Mix-up Leads to a Medication Error

In 1995, a 7-year-old boy died when he was injected with what was later discovered to be the wrong medication during routine, elective ear surgery. While this case is remembered for many reasons, most especially for the tragic and unnecessary loss of the young boy's life, it is also remembered within the health care community for the organization's--Martin Memorial Medical Center in Stuart, FL--immediate response and openness in sharing with the boy's family and, later, other health care organizations, the steps taken following the event to prevent such medication administration errors from occurring in the future.
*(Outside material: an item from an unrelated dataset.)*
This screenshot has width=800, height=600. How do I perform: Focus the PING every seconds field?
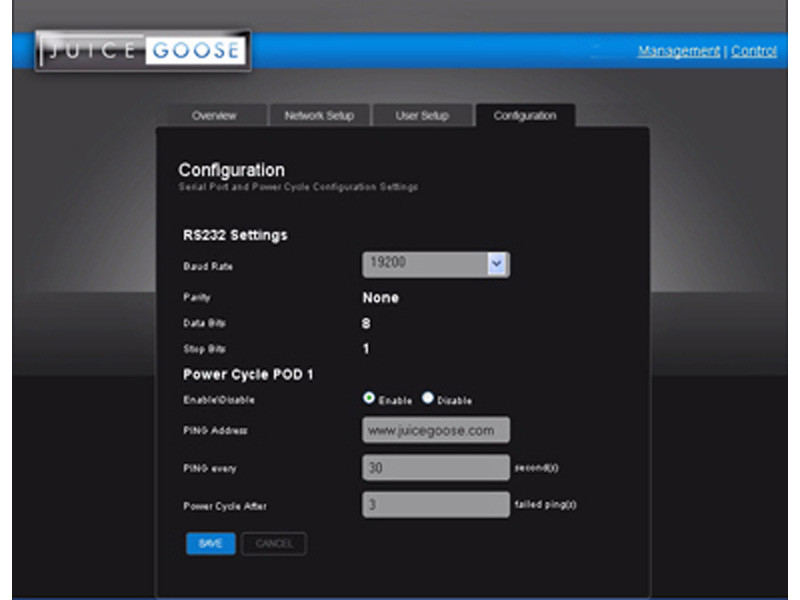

At the time of the event, though neither the medical team nor any staff member knew the cause of the boy's death, the staff and administration of the hospital acted immediately to discover the root causes of the death. An intense and exhaustive investigation revealed a mix-up during the process of transferring medications from the non-sterile field to the sterile field. Less than one month after the boy's death, the hospital instituted a revised procedure that eliminates several steps in the process--and the opportunity for similar errors in the future. The staff of the hospital openly shared the results of their investigation with the field with the hope that other health care organizations would use the experience as an opportunity to scrutinize their own processes and identify and correct any potential areas of risk. More detailed information, including specific recommendations for reducing this type of error, may be found in the March/April 1997 issue of Perspectives, published by Joint Commission Resources, a subsidiary of JCAHO.

Assessing Risk in Medication Use 
This case demonstrates the analysis that should be conducted and the improvement process that should be implemented in response to a sentinel event. Through the process of root cause analysis, one can achieve an understanding of the factors that enabled the event to occur and may lead to process redesign to reduce the risk of that type of event in the future. However, even a root cause analysis, with all its potential for reducing risk, is itself limited by the "blinder" effect of the event. (The blinder effect is the tendency to look only at a part of the process that led to the event, instead of the entire process.)

Through our own and others' experience, we can identify processes that are "high risk." The new patient safety standard in the Leadership chapter of the hospital accreditation manual (LD 5.2) requires hospital leaders to implement a program to reduce the risk of sentinel events and medical/health care errors by conducting proactive risk assessment activities. Each year, organizations are required to select at least one high-risk process for proactive risk assessment, based in part on information published by the Joint Commission, that identifies the most frequently occurring types of sentinel events and patient safety risk factors.

For example, using information presented in this issue of Sentinel Event Alert, an organization may choose to proactively evaluate the process for preparing medications to be administered during sterile procedures. The following chart (Requires Acrobat Reader) summarizes the key steps and findings of a proactive risk assessment using Failure Mode, Effects, and Criticality Analysis (FMECA).

Recommendation
Start identifying and prioritizing the high risk processes in your organization. Using a team approach, conduct your own proactive risk assessments. There are unlimited opportunities to improve patient safety. Don't wait for a sentinel event to occur.